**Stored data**
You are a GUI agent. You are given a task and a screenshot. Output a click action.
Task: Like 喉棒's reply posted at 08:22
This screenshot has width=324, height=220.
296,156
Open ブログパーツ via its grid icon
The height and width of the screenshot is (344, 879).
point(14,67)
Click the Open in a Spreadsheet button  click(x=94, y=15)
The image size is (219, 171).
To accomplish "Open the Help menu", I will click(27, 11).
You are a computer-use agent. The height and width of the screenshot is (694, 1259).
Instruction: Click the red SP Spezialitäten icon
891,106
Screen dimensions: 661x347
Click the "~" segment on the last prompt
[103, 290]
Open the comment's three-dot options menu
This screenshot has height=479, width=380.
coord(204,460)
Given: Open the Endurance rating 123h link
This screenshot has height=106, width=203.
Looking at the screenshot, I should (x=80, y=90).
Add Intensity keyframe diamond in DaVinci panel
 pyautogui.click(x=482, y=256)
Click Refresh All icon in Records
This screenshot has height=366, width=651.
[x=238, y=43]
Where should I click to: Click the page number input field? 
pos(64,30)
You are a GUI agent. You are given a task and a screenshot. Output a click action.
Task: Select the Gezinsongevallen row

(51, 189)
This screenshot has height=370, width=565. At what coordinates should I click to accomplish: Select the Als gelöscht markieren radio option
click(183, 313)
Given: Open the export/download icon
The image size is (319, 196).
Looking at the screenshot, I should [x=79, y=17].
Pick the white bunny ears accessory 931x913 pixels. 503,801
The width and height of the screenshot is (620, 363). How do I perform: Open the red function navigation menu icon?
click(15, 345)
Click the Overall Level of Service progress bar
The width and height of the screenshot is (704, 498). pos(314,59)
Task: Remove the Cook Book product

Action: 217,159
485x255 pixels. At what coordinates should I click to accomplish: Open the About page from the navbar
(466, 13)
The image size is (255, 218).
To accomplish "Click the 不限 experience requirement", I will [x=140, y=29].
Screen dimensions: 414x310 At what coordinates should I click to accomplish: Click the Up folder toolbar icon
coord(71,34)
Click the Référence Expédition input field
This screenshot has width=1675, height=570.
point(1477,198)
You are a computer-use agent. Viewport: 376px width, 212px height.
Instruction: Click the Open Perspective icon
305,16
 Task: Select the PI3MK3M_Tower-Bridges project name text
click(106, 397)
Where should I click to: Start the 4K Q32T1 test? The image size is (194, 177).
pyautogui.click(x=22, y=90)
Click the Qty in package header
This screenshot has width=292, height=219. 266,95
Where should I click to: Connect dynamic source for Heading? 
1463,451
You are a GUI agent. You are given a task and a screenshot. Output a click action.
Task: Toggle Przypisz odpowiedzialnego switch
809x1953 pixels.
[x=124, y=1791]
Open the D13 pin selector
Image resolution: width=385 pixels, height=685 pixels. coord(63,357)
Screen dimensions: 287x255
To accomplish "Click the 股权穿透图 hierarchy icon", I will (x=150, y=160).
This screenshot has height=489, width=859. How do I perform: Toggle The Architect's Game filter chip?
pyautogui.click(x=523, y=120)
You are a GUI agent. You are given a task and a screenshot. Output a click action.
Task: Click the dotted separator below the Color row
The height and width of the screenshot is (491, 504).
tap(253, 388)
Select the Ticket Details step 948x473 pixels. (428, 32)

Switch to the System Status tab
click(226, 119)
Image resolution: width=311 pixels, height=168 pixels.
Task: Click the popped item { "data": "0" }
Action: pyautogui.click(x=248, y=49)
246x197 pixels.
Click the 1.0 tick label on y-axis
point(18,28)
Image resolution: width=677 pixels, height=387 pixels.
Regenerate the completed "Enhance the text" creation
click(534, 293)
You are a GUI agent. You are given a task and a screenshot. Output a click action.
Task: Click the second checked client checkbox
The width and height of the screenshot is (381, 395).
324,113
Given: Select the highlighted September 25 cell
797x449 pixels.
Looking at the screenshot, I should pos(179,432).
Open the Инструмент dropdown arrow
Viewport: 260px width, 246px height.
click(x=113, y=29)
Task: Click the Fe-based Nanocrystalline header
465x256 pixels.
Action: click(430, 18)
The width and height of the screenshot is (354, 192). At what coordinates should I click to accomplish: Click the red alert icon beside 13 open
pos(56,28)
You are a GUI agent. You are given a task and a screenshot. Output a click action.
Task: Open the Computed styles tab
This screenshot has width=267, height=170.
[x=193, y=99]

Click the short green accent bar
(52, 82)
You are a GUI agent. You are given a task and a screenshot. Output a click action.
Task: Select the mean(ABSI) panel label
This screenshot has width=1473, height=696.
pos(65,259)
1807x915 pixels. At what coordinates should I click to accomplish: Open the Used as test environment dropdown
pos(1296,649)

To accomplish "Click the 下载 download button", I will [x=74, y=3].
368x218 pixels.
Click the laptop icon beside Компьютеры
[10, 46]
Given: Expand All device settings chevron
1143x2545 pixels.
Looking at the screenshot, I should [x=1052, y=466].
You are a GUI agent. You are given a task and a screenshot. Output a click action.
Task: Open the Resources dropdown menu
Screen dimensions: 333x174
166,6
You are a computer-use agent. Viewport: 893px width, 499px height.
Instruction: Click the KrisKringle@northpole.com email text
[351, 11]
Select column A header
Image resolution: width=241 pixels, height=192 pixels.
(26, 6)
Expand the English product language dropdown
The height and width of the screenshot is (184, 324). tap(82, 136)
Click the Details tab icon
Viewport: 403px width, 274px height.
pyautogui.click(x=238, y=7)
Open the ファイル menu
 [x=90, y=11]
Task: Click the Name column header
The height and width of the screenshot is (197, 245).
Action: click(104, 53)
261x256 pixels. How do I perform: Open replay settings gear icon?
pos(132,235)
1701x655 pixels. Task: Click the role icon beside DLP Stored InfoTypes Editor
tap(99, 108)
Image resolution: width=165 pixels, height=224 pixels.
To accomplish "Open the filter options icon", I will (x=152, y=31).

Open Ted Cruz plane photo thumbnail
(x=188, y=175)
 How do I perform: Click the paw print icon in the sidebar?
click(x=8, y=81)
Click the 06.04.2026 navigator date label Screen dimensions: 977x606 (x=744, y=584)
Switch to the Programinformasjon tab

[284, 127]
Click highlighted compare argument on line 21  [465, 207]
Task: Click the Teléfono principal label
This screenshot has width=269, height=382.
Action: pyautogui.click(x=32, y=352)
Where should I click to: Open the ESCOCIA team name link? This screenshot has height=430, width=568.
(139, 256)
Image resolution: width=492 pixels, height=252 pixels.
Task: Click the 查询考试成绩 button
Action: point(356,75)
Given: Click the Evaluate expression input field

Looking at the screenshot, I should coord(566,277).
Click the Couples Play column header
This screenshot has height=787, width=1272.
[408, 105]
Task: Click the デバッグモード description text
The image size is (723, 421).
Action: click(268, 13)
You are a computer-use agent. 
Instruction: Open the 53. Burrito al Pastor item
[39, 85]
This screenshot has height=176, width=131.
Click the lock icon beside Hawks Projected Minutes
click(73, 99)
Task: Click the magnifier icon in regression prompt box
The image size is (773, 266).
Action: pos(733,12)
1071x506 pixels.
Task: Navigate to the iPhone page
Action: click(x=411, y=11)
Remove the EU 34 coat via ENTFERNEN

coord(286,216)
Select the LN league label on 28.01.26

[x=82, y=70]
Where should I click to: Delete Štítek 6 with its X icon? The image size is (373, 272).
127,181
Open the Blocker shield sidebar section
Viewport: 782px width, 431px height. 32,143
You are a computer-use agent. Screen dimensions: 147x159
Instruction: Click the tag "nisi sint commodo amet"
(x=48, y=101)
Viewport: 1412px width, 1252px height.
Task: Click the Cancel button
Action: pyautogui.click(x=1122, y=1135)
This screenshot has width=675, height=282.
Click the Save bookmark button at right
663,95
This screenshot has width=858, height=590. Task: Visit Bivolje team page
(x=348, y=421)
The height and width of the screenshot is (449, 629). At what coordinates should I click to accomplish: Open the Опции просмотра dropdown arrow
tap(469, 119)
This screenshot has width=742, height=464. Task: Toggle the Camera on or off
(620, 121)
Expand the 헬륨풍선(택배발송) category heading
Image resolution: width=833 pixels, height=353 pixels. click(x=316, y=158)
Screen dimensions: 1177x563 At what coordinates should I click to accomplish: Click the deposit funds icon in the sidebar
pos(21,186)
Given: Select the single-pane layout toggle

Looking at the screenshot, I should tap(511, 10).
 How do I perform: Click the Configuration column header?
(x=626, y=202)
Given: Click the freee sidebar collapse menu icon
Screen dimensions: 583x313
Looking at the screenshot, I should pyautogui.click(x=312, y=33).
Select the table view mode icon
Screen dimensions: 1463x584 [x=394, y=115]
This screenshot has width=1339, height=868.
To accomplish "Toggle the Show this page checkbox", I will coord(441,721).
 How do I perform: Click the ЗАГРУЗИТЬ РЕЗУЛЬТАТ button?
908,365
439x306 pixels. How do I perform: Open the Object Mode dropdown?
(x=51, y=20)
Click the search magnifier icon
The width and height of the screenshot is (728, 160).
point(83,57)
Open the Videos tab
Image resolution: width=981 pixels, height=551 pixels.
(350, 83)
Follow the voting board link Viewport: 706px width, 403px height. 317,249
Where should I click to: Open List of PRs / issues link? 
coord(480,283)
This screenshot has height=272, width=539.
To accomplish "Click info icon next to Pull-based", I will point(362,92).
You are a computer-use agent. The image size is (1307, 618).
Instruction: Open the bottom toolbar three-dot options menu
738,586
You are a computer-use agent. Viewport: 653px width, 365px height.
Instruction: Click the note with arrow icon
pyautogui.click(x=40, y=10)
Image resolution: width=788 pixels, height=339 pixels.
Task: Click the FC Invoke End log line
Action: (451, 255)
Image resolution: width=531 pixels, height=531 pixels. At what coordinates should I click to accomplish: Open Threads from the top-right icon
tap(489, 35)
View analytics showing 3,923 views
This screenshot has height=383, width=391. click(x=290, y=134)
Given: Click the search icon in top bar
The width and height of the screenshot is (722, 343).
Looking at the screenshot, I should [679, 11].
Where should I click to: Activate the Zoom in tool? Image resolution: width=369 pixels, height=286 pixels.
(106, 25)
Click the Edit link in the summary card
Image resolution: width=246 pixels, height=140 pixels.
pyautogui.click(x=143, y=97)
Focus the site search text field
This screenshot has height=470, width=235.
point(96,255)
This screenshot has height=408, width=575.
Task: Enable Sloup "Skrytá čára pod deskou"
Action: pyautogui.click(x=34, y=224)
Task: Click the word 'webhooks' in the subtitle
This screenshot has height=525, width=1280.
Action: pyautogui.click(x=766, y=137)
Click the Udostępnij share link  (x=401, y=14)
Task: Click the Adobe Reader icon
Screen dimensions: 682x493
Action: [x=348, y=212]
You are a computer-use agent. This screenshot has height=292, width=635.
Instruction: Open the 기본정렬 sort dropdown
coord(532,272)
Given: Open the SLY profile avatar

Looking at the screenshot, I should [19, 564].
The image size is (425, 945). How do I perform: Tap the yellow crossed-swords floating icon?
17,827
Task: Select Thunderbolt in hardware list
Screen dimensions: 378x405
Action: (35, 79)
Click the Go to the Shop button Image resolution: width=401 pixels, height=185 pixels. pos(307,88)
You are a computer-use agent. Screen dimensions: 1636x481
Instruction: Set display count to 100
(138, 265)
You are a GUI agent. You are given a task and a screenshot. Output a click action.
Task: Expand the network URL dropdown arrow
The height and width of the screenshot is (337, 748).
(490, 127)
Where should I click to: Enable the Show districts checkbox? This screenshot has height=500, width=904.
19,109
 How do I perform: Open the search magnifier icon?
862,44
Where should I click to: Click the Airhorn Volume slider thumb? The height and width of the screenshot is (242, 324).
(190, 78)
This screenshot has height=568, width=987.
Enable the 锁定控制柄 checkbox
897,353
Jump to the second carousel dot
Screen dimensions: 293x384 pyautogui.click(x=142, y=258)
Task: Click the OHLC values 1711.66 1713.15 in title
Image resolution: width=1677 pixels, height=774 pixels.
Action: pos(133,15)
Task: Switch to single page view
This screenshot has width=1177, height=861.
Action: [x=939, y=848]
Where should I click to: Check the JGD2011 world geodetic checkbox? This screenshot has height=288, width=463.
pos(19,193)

**Task statement**
In how many lines of the data does the string "based" appear? Only the number should be given.

**Finished task**
2